• **EXERCISE OBJECTIVE**: Copy out exactly the lines from the start of the data to the line containing "Given: Expand the Contacts submenu chevron". Include both.

====================

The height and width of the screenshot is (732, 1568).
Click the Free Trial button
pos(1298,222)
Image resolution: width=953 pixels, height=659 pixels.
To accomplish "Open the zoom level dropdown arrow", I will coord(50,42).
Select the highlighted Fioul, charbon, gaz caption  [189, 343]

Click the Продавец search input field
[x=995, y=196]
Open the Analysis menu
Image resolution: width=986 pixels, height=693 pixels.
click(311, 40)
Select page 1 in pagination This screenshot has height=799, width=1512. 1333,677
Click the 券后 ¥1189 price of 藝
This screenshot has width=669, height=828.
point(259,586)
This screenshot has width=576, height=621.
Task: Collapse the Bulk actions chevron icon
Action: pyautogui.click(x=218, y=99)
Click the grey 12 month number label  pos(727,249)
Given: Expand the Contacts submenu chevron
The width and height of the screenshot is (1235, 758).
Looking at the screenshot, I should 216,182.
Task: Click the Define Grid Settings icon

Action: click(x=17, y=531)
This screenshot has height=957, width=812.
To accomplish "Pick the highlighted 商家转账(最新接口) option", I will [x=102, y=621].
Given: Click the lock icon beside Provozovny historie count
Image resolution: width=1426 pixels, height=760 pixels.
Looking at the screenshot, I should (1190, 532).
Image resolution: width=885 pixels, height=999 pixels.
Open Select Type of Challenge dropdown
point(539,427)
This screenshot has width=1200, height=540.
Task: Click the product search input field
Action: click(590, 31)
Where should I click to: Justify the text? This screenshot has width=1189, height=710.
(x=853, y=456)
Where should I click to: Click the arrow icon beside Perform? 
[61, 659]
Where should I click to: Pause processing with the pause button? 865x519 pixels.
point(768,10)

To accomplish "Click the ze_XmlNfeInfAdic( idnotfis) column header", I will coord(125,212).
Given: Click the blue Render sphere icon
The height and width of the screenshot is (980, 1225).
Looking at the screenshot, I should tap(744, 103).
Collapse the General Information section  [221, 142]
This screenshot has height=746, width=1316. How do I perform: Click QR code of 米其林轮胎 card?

====================

• **RESPONSE FOR THIS EXERCISE**:
The height and width of the screenshot is (732, 1568).
Click the Free Trial button
pos(1298,222)
Image resolution: width=953 pixels, height=659 pixels.
To accomplish "Open the zoom level dropdown arrow", I will coord(50,42).
Select the highlighted Fioul, charbon, gaz caption  [189, 343]

Click the Продавец search input field
[x=995, y=196]
Open the Analysis menu
Image resolution: width=986 pixels, height=693 pixels.
click(311, 40)
Select page 1 in pagination This screenshot has height=799, width=1512. 1333,677
Click the 券后 ¥1189 price of 藝
This screenshot has width=669, height=828.
point(259,586)
This screenshot has width=576, height=621.
Task: Collapse the Bulk actions chevron icon
Action: pyautogui.click(x=218, y=99)
Click the grey 12 month number label  pos(727,249)
Given: Expand the Contacts submenu chevron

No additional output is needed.